» **INSTRUCCIÓN 1**:
Responde a estas preguntas según el texto sobre el armisticio de 1918:
(a) ¿Qué canciller escribió a Erzberger antes de que este abandonara Alemania?
(b) ¿A qué hora francesa se acordó el armisticio del 11 de noviembre?
(c) ¿Qué organización musical interpreta la grabación reciente de la canción citada?
» **INSTRUCCIÓN 2**:
Extrae literalmente del texto sobre el armisticio de 1918 el fragmento que va de "Resulta apropiado acabar" a "pero eficaz obstáculo.".

» **EXTRACTO DE PÁGINA**:
- - - - -
Por la mañana, Erzberger y su pequeño grupo caminaban hacia el vagón francés. Aparecieron Foch y Weymyss. Foch preguntó: “¿Qué queréis de mí?” Y empezaron los tres días de conversaciones. Antes de que Erzberger hubiera abandonado Alemania, el canciller Max de Baden le había escrito: “Obtén toda la piedad que puedas, Matthias, pero, por el amor de Dios, consigue la paz”. Eso es lo que procedió a hacer Erzberger, aunque Foch rechazaba ceder en todos los temas. Erzberger telegrafiaba a Berlín que las condiciones eran draconianas, esencialmente desarmando al ejército alemán y aceptando la ocupación aliada de todos los territorios alemanes al este del Rin. Berlín replicó: acepta las condiciones. Eso es lo que hizo Erzberger y el armisticio se acordó para el 11 de noviembre a las once de la mañana, hora francesa. Los diplomáticos de los países aliados inmediatamente empezaron a tomar medidas para reunirse en París en enero para la conferencia de paz.

Pensándolo mejor, como dejaba claro Paul Fussell en su obra maestra, The Great War and Modern Memory, las paradojas de múltiples capas del conflicto crearon los legados más duraderos de la guerra. Y ninguna de las paradojas fue tan sorprendente como el hecho de que esos grupos de políticos, burócratas, generales y banqueros en ambos bandos que crearon la guerra y la dirigieron, tuvieron una mortalidad cercana a cero, al menos hasta que la gripe española apareciera al final de la guerra para matar con una menor selectividad social y demográfica.

Resulta apropiado acabar esta breve imagen del 11 de noviembre de 1918 con una canción que surgió entre los soldados que pelearon en la guerra, interpretada en una grabación reciente por una organización musical moderna que aprovecha las paradojas, tanto presentes como pasadas, la Ukulele Orchestra of Great Britain. La pieza es una interpretación sencilla e inteligente de una cancioncilla de los soldados británicos durante la guerra, “Hanging on the Old Barbed Wire”, una referencia a ese poco celebrado destino de los combatientes de la Gran Guerra que llegaron a la zona de muerte del alambre de espino enemigo en Tierra de Nadie, solo para morir con la respectiva ametralladora que todos sabían que se concentraría en ese sencillo pero eficaz obstáculo.
- - - - -
» **DATOS PROPORCIONADOS**:

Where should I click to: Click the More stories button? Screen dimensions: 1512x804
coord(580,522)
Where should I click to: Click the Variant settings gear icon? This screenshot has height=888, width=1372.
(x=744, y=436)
- - - - -
» **SOLUCIÓN 1**:
(a) Max de Baden.
(b) A las once de la mañana.
(c) La Ukulele Orchestra of Great Britain.

» **SOLUCIÓN 2**:
Resulta apropiado acabar esta breve imagen del 11 de noviembre de 1918 con una canción que surgió entre los soldados que pelearon en la guerra, interpretada en una grabación reciente por una organización musical moderna que aprovecha las paradojas, tanto presentes como pasadas, la Ukulele Orchestra of Great Britain. La pieza es una interpretación sencilla e inteligente de una cancioncilla de los soldados británicos durante la guerra, “Hanging on the Old Barbed Wire”, una referencia a ese poco celebrado destino de los combatientes de la Gran Guerra que llegaron a la zona de muerte del alambre de espino enemigo en Tierra de Nadie, solo para morir con la respectiva ametralladora que todos sabían que se concentraría en ese sencillo pero eficaz obstáculo.